I Am But An Earnest Woman is a short story about a woman is caught stealing from a grocery store in the 1960s.


Margie once read that the smell of newly-cooked pastries at a bakery inspired a sense of empathy, charity, and leniency in people. Admittedly, it was the only thing that she could think of when the store cashier called out, “Ma’am! Ma’am! Hold on a second.” She stood a mere foot away from the door, edging it open slightly. The color drained out of her face as she whipped around to the man’s direction.

The cashier was a tall and brutish man with a thick mustache and light brown eyes. He towered above her, looking down with the eyes of judgment and suspicion. He waited for Margie’s and received none. He examined the woman’s height and proportions, scanning her top-to-bottom. The cashier picked up a sheet of paper he meticulously placed as Margie’s eyes were elsewhere.

“Ma’am, is this by any chance you in this picture?” The cashier held up a picture taken from a camera perched a cashier’s desk. The picture was not this or a bakery at all, but a large department store.

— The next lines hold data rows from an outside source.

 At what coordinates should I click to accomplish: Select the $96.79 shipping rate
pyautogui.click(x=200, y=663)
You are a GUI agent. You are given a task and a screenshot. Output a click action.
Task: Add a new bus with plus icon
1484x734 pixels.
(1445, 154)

The text underneath , “If you see this woman, be aware that she has shoplifted from many stories in the area.”

Margie perfectly resembled the woman in the picture, from the rounded nose and wide smile to the same grey sweatshirt. The picture showed Margie, dressed in her grey sweatshirt and light-blue jeans, smiling at the cashier. Margie flushed with red as she saw clearly what was her indictment. The cashier put the paper aside and narrowed his eyes.

“Ma’am, would you take of your sweatshirt?” The cashier said cooly, gesturing for Margie to take it off.

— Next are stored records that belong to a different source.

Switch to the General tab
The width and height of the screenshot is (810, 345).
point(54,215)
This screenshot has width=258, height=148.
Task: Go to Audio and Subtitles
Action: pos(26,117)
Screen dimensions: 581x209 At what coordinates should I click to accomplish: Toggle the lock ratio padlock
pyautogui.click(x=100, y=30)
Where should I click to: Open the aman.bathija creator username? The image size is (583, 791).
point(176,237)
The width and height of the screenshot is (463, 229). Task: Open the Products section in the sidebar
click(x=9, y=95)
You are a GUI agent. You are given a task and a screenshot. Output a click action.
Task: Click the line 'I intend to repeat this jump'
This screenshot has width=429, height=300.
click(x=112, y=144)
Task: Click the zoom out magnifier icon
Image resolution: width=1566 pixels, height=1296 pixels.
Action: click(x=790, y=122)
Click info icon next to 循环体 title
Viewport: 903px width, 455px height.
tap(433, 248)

Margie was caught. She slowly unzipped her sweatshirt, listening to every single crunch and grind as she pulled the zipper down. Neatly tucked into the side of the sweatshirt was a cleverly-concealed bag of white bread, beans, and water. All three fell to the floor, a display of the evidence of the crime right in front of the criminal. Margie looked down at her crime, then looked straight at her judge.

“Sir! Sir, please! I only --”

Oh I don’t need to hear anything more.” The cashier hissed, looking Margie straight in the eye like a lion ready to pounce on a deer.

In what was a second, the events at the bakery flashed before her eyes. There she stood, her sweaty hands gripping the elaborate door handles. She pulled with one tug and shuffled in quietly. She had missed the cashier then, and headed directly for the cupcakes. Her modus operandi entailed not arousing suspicion, meaning that she had to buy something, usually something cheap.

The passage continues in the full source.